Text passage =>
--------------------------------
Resilient Distributed Datasets

The easiest way to create an RDD in Python is with the SparkContext.parallelize method. This method was also used earlier where we parallelized a collection of integers between 0 and 1000:

    rdd = sc.parallelize(range(1000))
    # Result:
    # PythonRDD[3] at RDD at PythonRDD.scala:48

The rdd collection will be divided into a number of partitions which, in this case, correspond to a default value of four (the default value can be changed using configuration options). To explicitly specify the number of partitions, one can pass an extra argument to parallelize:

    rdd = sc.parallelize(range(1000), 2)
    rdd.getNumPartitions() # This function will return the number of partitions
    # Result:
    # 2

RDDs support a lot of functional programming operators, similar to what we used back in Chapter 6, Implementing Concurrency, with reactive programming and data streams (even though, in that case, the operators were designed to work on events over time rather than normal collections). For example, we may illustrate the basic map function which, by now, should be quite familiar. In the following code, we use map to calculate the square of a series of numbers:

    square_rdd = rdd.map(lambda x: x**2)
    # Result:
    # PythonRDD[5] at RDD at PythonRDD.scala:48

The map function will return a new RDD but won't compute anything just yet. In order to trigger the execution, you can use the collect method, which will retrieve all the elements in the collection, or take, which will return only the first ten elements:

    square_rdd.collect()
    # Result:
    # [0, 1, ... ]

    square_rdd.take(10)
    # Result:
    # [0, 1, 4, 9, 16, 25, 36, 49, 64, 81]

For a comparison between PySpark, Dask, and the other parallel programming libraries we explored in the earlier chapters, we will reimplement the approximation of pi. In the PySpark implementation, we will first create two RDDs of random numbers using parallelize, then we combine the datasets using the zip function (this is equivalent to Python's zip), and we finally test whether the random points are inside the circle:

    import numpy as np

    N = 10000
    x = np.random.uniform(-1, 1, N)
    y = np.random.uniform(-1, 1, N)

    rdd_x = sc.parallelize(x)
    rdd_y = sc.parallelize(y)

    hit_test = rdd_x.zip(rdd_y).map(lambda xy: xy[0] ** 2 + xy[1] ** 2 < 1)
    pi = 4 * hit_test.sum()/N

It's important to note that both the zip and map operations produce new RDDs and do not actually execute the instruction on the underlying data. In the preceding example, code execution is triggered when we call the hit_test.sum function, which returns an integer. This behavior is different from the Dask API where the whole computation (including the final result, pi) did not trigger the execution.

We can now move on to a more interesting application to demonstrate more RDD methods. We will learn how to count the number of visits each user of a website performs in a day. In a real-world scenario, the data would have been collected in a database and/or stored in a distributed filesystem, such as HDFS. However, in our example, we will generate some data that we will then analyze.

In the following code, we generate a list of dictionaries, each containing a user (selected among twenty users) and a timestamp. The steps to produce the dataset are as follows:

Create a pool of 20 users (the users variable).
--------------------------------
In the RDD passage, how many partitions is the rdd collection divided into by default? The listing has no connection to the RDD passage.

Data extract =>
--------------------------------
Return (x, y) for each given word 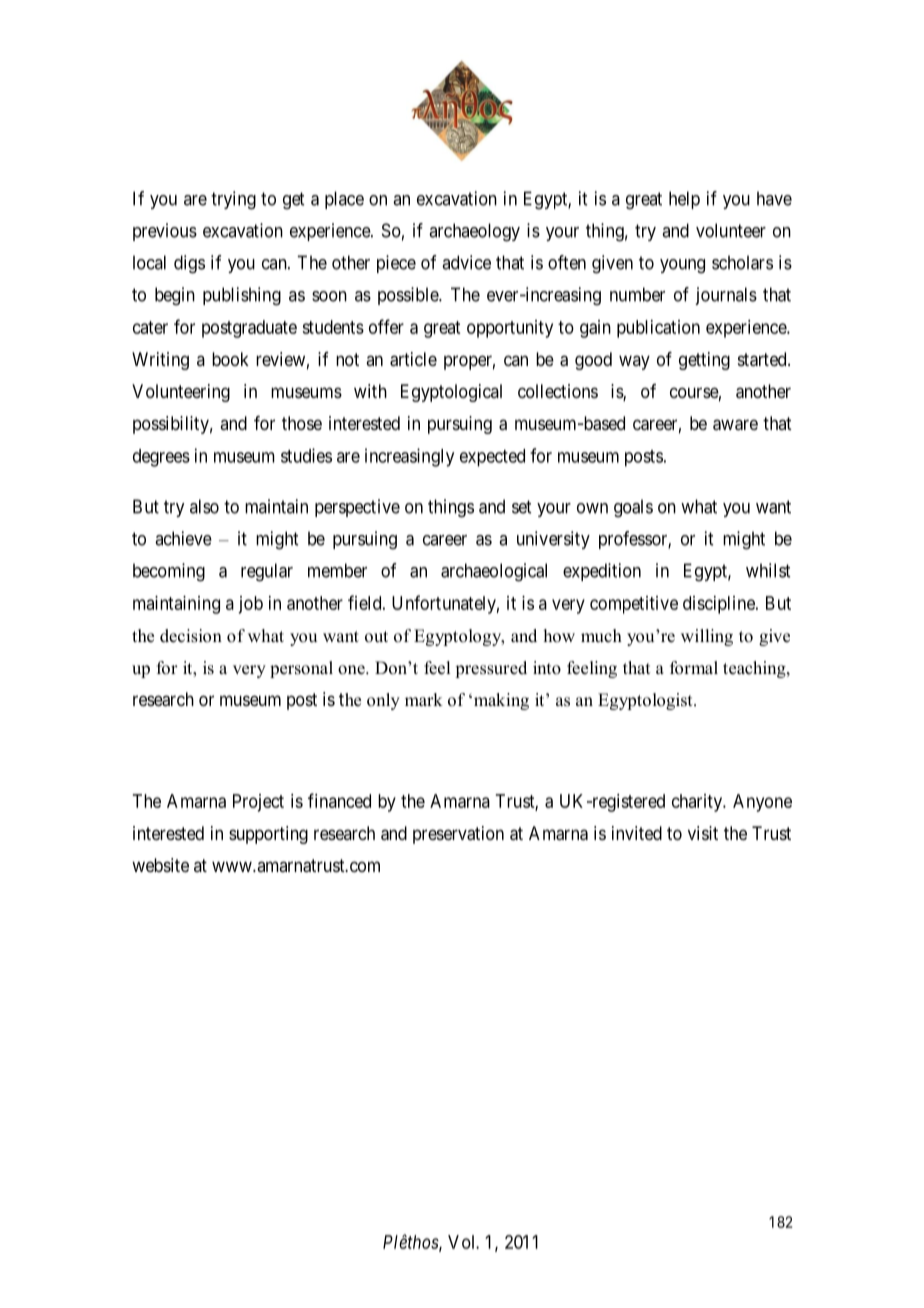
--------------------------------
Answer to the problem => Four.